Геттинген был в зените своей научной славы.
«С бóльшим основанием, чем когда-либо прежде, теперь можно было сказать, что в этом тихом, маленьком городке с липовыми аллеями и солидными, респектабельными домами в теперь уже устаревшем „Jugendstil“ беспрерывно заседает международный конгресс математиков. Многочисленные научные комплексы и лаборатории, наподобие новой стены, окружили город. Математический институт разместился в своем новом здании. Lesezimmer стала большой, хорошо освещенной библиотекой… В солнечную погоду студентов и профессоров можно было увидеть сидящими за маленькими уличными столиками и рассуждающими о политике, любви и науке. Маленькая пастушка спокойно смотрела в свой фонтан… Вне Геттингена жизни не было» [25, с. 248].
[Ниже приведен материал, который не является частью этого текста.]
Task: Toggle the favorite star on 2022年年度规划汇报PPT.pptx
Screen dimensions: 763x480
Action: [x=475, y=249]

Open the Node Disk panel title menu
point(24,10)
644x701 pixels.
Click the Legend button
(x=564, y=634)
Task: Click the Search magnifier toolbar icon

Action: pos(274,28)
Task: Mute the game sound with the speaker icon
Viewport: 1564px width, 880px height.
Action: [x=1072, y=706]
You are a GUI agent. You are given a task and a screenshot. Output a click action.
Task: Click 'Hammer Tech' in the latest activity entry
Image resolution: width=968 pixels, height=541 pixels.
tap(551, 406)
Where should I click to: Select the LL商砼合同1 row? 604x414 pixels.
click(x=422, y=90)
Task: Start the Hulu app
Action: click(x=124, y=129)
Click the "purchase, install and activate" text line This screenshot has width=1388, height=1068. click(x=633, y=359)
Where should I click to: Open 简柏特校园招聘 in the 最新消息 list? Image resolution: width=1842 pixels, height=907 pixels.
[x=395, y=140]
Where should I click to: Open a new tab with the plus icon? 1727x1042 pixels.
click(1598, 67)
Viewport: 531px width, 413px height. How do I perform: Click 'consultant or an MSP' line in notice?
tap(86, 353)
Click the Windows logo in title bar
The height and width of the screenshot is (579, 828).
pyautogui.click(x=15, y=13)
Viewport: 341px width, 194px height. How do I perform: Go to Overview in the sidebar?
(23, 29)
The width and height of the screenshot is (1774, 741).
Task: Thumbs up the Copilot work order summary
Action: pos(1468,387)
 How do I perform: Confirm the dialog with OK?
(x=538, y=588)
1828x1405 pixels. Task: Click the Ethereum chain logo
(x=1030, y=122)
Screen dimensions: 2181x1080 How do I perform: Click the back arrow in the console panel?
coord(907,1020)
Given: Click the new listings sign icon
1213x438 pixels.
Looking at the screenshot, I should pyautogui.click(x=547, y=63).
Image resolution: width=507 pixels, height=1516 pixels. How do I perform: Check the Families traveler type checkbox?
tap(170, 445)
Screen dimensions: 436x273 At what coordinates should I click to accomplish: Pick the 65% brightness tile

С тем же основанием можно утверждать, что в Геттингене беспрерывно заседал и международный конгресс физиков. Приехать в Геттинген и рассказать на семинаре у Борна или у Джеймса Франка свою работу значило получить полное признание всего научного мира или провалиться, в зависимости от результата. И это уже не оспаривалось.
На шестом Сольвеевском конгрессе (1930 г.) никого из геттингенских физиков не было. Зато сразу же после конгресса в Геттинген приехал Зоммерфельд и сделал на семинаре Борна доклад «Магнетизм и спектроскопия», которым он открывал Сольвеевский конгресс. Ему было важно знать мнение геттингенских физиков. В этот приезд Зоммерфельда произошел небольшой инцидент, свидетелем которого был Румер. Когда он потом рассказал о нем своим, мнения разделились: одни решили, что это была, конечно, шутка, другие, что все было вполне серьезно. Сразу же после семинара Зоммерфельд попросил Борна показать ему библиотеку. Борн поручил Румеру проводить Зоммерфельда в Lesezimmer. Зоммерфельд был маленького роста, уже совсем седой, но с черными торчащими усиками, военной выправкой он походил на типичного прусского офицера. И когда Румер шел рядом с ним, возвышаясь над ним сантиметров на тридцать, то чувствовал себя неуклюжим и маленьким. Когда они вошли в библиотеку, Румер направился к большому столу, где лежали самые новые журналы, но Зоммерфельд, не проявив к ним никакого интереса, прошел прямо к стеллажам. Нашел там букву «з», посчитал, сколько книг Зоммерфельда стоит на полке, и удовлетворенно сказал: «Библиотека хорошая».
Случалось и не такое. Мог, например, приехать в Геттинген Паули, ничего не рассказать, никого не послушать, а оставить на столе Борна записку: «Был в Геттингене. Пирожные и пиво превосходные. Физика, как всегда, никуда не годится». А было и так, что приехал в Германию молодой Янош (Джон) фон Нейман, уже принстонский профессор, и путешествовал со своим другом на машине [8] Янош Нейман, в будущем основоположник теории автоматов, родился в Будапеште, изучал химию в Берлинском университете, физику в Цюрихском политехникуме, был приват-доцентом Берлинского университета. Это был необычайно одаренный человек.
. Около Гарца машина сломалась, но Нейман времени даром терять не стал. Он оставил своего друга с механиком чинить машину, а сам отправился в Геттинген. В Геттингене он пришел к Борну поговорить о квантовой механике, к Куранту отправился говорить о дифференциальных уравнениях, а потом к астроному Хекману говорить о звездах. Здесь он моментально уловил слабые точки в теории Хекмана об эволюции звезд и высказал предположения, которые в совершенном виде через несколько лет появятся у Амбарцумяна. Когда машина была починена, Нейман вернулся в Гарц, чтобы продолжить свое путешествие. Из разных мест он присылал письма в Геттинген всем тем людям, с которыми разговаривал, содержащие ответы на поставленные и не выясненные в момент разговора вопросы.